What happens when a person grounded in rationality and whose faith lies in science and technology, finds themselves face-to-face with a problem beyond the reach of modern medicine?
Tim Parks was in pain -- an insistent, intractable, undeniable pain. He went to doctor after doctor, underwent test after test. The professional opinion was that there was nothing really wrong with him; that is, nothing that would explain the pain. Procedures were suggested, not with any promise of relief but for lack of better options.
His experiences with medical professionals in different countries (England and Italy) echo my own in this country. The patient should do what he is told, the experts know best, and his friend the surgeon will wait until he comes to his senses. "There is part of me," he says in describing one procedure, "at these moments, eager to rebel. Yet I never do. I imagine it is the same at executions."
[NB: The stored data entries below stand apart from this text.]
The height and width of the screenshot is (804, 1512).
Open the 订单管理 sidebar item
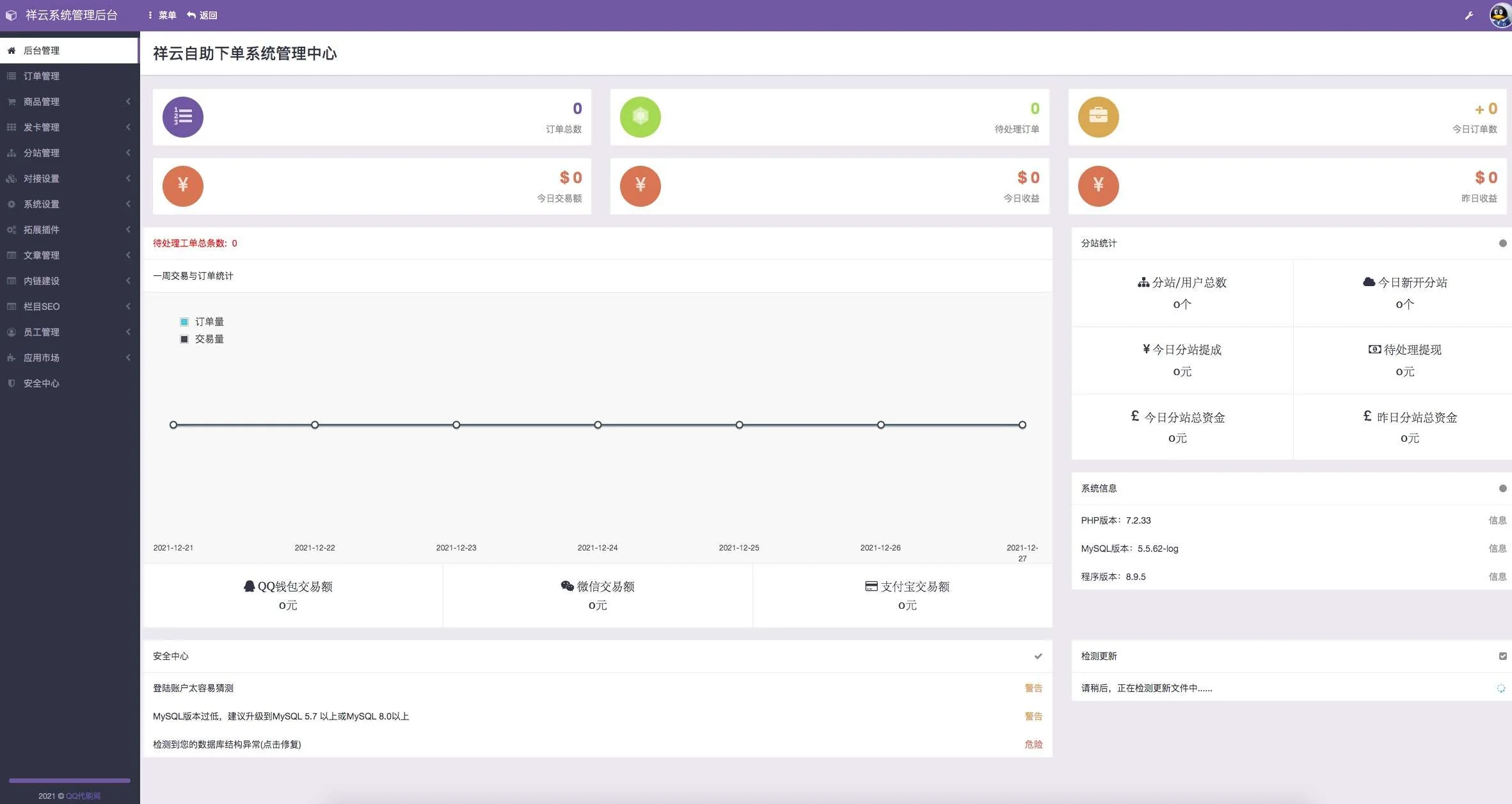42,76
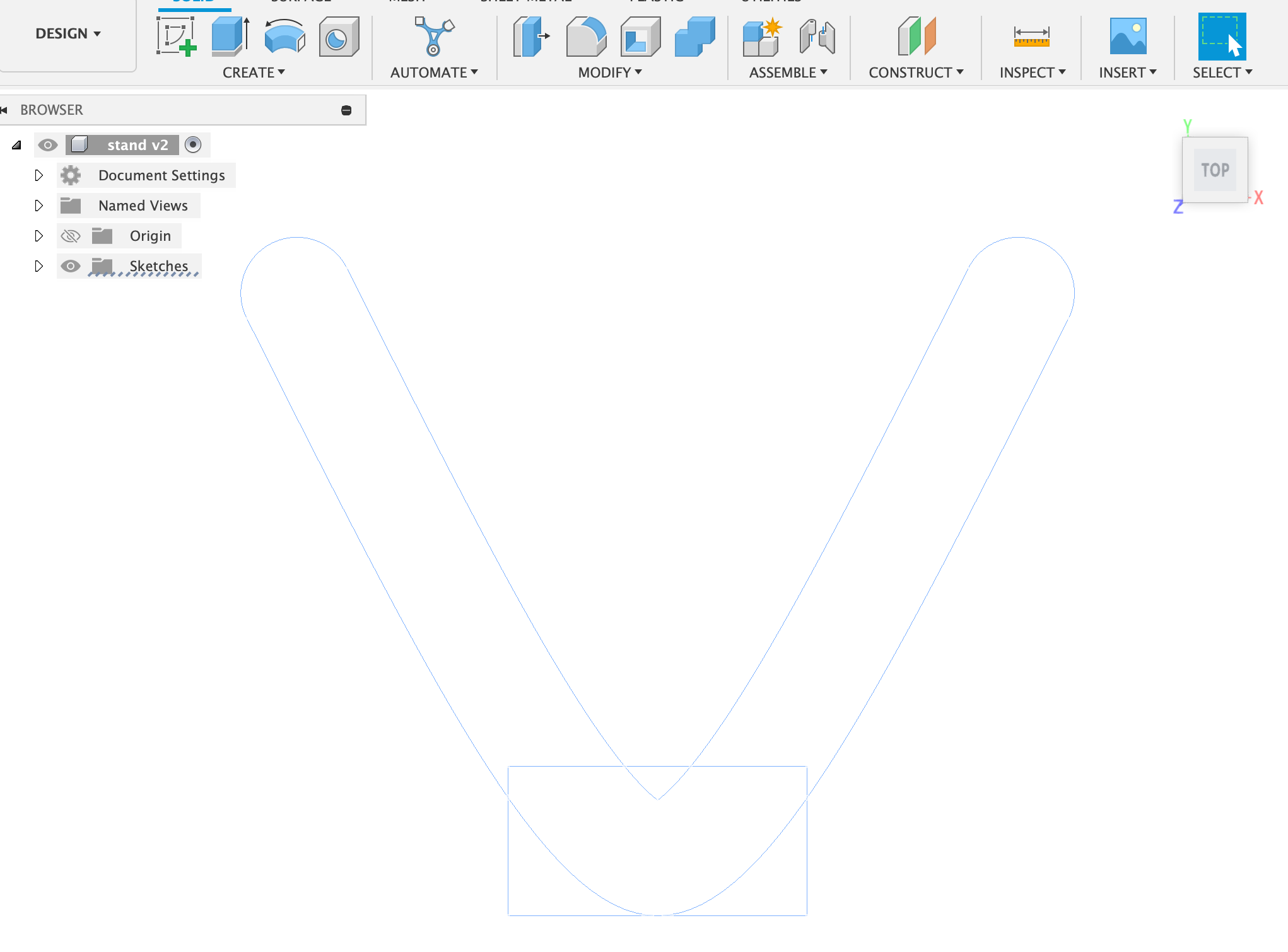Open the DESIGN menu
Viewport: 1288px width, 952px height.
67,33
But slowly, reluctantly, he does rebel. Averse to anything he would call faith-healing, he dips his toes into various streams of alternative medicine, always keeping one foot firmly on the ground of logic. Even with his doubts and distrust of anything remotely mystical, the pain starts to recede. It is not any one thing that brings him back to well-being, no more than it was any one thing that made him ill to begin with.
Tim Parks is not proselytizing for any cure. This is not The Idiot's Guide to Prostrate Pain; it is not a self-help book with a checklist of do's and don'ts. Teach Us To Sit Still is the story of Tim Parks' "process of self-purification by self-observation." It is a help-full book, a tale of one man's re-discovery that the devil IS in the details - in the seemingly inconsequential matters that make up our daily lives. In our headlong rush to the next big thing we are missing the point of the journey. Tim Parks is sharing his.